Backing up free YouTube marketing campaigns with ads

Here in Australia, many agencies are starting to include viral video elements in their online marketing campaigns. The biggest question they all face is: how will we make it go viral?

YouTube is a large international site. Uploaded videos don't easily rise above the general noise of the site.

If you are prepared to spend some money, there are ways in which videos can be lifted above the noise within YouTube. Particularly good candidates are the YouTube front page and search results pages, where a video will be exposed to many eyes and get a much better chance of being picked up and shared with friends, aka "going viral".

YouTube Australia offers three different types of advertising on the front page: a masthead, an expandable video unit, and a video ad, each of which can be booked for a 24 hour period. The YouTube front page is localised, so your ads can be exposed to an Australian audience.

If you would like to target your audience further, you may want to consider advertising on search results pages. You can target age group, gender and interest areas of the searchers, thus reaching more valuable eyeballs.

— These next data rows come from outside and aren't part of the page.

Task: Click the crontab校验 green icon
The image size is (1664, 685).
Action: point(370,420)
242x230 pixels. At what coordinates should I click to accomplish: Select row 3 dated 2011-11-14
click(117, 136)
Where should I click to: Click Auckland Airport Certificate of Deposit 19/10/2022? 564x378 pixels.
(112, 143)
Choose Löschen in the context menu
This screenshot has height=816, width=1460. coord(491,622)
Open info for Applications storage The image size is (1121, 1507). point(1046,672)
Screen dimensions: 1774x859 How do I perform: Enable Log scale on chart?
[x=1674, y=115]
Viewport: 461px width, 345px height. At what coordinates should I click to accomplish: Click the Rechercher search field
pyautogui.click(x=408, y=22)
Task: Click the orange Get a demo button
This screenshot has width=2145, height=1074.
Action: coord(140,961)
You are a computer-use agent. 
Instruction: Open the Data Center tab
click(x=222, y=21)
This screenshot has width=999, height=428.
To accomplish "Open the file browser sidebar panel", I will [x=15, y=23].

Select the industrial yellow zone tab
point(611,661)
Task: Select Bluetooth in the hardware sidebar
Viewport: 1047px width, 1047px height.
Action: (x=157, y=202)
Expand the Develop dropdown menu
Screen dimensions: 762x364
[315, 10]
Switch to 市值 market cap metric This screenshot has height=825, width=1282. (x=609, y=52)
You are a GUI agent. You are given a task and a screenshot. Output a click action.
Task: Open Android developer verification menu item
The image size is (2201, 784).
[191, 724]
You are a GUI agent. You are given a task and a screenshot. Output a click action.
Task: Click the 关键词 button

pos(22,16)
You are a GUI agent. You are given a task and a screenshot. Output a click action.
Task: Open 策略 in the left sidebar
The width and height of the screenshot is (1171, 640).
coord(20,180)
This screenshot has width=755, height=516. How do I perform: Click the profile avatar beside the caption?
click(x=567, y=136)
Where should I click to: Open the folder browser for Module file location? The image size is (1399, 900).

An example of a campaign that has successfully used such an approach is posted on a recent AdAge article : advertsing pushed Geico's "Numa Numa" video over 500K veiws on the first day, reaching more than 1.3M overall views by now.

There is a myth out there that a social video marketing campaign on YouTube - or more generally on social networks - can be done for free without spending any money on placement. The myth continues that merely publishing good content will automatically make it go viral. This simply is not true. Just because you don't pay for the original placement, doesn't mean your campaign can do without media buy expenditure.

There are strategies for exposing videos to more eyeballs - cheaper and more expensive ones. Advertising your social videos is one way - paying experts to execute a seeding strategy is another.